--- START ---

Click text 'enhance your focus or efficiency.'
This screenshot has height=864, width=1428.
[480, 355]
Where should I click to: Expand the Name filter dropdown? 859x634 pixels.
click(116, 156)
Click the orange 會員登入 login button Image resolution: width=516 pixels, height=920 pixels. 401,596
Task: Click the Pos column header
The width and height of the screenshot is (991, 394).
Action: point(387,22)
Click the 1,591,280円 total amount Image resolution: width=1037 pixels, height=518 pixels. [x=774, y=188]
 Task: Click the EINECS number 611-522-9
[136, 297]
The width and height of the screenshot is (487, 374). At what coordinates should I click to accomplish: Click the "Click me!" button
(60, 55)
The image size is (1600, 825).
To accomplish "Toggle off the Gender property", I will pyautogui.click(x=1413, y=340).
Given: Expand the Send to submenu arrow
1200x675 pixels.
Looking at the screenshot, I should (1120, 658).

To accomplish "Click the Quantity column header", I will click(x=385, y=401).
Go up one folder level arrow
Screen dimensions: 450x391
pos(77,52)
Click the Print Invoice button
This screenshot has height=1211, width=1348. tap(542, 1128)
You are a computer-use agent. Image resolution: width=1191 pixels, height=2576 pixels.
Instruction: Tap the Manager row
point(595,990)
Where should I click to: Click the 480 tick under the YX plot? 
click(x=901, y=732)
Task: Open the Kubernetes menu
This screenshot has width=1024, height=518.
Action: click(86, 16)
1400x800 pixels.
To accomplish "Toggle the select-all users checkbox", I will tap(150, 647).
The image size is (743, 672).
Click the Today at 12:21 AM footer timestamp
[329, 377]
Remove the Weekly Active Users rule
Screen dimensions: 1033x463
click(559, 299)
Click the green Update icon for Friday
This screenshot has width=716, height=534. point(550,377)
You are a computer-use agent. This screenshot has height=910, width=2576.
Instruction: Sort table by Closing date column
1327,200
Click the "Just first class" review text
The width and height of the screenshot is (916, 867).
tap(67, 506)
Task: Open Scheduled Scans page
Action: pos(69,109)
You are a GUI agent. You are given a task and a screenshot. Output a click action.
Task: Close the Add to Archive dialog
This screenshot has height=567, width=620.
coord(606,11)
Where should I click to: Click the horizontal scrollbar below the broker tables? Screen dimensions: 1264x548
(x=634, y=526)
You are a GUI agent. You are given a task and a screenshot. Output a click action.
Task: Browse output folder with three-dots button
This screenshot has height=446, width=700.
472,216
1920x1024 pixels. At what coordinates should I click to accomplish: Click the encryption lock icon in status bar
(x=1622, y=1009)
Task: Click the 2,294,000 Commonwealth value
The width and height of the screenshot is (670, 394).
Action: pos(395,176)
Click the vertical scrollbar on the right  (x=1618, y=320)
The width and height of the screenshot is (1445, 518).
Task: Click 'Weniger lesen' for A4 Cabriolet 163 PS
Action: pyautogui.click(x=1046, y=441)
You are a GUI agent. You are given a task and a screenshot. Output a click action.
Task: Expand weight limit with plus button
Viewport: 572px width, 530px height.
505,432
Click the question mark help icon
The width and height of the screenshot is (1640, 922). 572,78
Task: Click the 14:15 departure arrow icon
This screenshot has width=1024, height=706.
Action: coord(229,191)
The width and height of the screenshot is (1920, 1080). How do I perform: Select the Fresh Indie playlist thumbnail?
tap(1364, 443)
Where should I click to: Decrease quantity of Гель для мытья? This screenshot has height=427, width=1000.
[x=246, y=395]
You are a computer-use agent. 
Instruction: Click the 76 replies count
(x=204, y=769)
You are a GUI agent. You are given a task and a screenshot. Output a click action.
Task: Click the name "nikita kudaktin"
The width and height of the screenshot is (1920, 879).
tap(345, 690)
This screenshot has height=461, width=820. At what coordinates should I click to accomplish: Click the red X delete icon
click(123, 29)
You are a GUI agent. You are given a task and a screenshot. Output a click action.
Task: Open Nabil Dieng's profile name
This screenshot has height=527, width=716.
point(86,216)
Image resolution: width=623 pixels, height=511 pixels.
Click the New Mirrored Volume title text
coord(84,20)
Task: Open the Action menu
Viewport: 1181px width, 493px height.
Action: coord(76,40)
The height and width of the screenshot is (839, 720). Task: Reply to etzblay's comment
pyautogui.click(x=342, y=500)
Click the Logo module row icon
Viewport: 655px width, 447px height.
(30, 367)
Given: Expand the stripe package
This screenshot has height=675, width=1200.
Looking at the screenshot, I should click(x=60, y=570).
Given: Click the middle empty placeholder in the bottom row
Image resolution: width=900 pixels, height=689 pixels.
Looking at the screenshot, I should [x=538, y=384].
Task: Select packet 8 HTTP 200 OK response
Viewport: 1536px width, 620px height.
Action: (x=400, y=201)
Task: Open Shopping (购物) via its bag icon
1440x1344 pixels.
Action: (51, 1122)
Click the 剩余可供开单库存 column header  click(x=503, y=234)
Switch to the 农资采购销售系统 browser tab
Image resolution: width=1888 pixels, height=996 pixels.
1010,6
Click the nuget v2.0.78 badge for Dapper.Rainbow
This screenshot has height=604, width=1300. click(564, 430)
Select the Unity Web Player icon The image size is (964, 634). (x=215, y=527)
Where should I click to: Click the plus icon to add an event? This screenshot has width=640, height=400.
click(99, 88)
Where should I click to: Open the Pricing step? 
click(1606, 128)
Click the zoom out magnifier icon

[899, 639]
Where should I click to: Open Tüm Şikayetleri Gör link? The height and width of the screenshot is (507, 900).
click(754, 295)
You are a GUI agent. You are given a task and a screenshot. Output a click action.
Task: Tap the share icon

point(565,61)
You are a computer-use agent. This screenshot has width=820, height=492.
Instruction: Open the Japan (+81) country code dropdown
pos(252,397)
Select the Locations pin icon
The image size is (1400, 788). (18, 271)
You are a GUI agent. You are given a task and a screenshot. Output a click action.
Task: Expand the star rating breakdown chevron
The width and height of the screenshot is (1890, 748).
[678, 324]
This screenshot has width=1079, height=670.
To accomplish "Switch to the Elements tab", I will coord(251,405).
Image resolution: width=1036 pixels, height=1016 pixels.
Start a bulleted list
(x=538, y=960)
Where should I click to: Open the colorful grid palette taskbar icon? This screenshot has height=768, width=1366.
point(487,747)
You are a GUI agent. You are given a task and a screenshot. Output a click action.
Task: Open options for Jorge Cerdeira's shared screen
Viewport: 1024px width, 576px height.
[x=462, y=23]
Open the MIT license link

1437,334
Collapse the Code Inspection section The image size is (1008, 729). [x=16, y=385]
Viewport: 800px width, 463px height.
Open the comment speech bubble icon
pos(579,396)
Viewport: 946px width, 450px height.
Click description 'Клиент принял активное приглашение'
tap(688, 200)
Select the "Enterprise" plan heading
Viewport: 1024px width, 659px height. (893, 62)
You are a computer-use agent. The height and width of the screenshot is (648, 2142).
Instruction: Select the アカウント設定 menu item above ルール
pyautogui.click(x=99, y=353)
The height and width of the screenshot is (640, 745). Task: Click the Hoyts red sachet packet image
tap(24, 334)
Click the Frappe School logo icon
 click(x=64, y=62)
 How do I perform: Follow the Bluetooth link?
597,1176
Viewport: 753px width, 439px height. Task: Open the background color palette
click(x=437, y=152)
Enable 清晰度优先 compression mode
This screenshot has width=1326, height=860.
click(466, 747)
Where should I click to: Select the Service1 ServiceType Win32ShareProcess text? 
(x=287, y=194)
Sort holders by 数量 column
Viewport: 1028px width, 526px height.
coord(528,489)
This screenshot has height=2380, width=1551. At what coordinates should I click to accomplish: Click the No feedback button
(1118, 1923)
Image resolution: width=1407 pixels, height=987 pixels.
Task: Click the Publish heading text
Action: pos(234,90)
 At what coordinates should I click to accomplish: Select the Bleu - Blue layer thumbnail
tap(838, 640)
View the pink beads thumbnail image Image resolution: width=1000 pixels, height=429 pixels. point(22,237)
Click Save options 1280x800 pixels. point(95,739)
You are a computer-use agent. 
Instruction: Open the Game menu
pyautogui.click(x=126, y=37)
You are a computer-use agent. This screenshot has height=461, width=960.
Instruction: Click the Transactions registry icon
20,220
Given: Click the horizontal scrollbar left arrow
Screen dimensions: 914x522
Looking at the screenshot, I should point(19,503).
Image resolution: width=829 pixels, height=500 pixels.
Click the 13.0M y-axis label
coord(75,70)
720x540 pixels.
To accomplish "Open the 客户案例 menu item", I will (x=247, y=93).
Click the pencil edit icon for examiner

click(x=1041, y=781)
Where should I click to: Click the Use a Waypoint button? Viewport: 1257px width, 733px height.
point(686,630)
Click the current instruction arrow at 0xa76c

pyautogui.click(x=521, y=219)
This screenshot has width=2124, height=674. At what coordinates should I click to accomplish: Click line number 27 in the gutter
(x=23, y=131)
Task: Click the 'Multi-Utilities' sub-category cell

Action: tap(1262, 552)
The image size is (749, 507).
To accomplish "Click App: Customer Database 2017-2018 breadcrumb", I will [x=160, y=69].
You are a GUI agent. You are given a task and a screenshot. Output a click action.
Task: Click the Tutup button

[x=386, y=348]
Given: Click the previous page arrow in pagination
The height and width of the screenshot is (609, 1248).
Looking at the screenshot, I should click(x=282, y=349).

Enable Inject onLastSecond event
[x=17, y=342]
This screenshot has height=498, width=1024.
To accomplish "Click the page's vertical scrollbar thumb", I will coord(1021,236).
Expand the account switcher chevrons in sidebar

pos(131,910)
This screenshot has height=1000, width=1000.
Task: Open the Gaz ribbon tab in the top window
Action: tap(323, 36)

--- END ---

Problem statement ::
Every line from the one containing "The image size is (749, 507)." to the close of the records must be reproduced exactly. Include both ends and nothing more.

Output below ::
The image size is (749, 507).
To accomplish "Click App: Customer Database 2017-2018 breadcrumb", I will [x=160, y=69].
You are a GUI agent. You are given a task and a screenshot. Output a click action.
Task: Click the Tutup button

[x=386, y=348]
Given: Click the previous page arrow in pagination
The height and width of the screenshot is (609, 1248).
Looking at the screenshot, I should click(x=282, y=349).

Enable Inject onLastSecond event
[x=17, y=342]
This screenshot has height=498, width=1024.
To accomplish "Click the page's vertical scrollbar thumb", I will coord(1021,236).
Expand the account switcher chevrons in sidebar

pos(131,910)
This screenshot has height=1000, width=1000.
Task: Open the Gaz ribbon tab in the top window
Action: tap(323, 36)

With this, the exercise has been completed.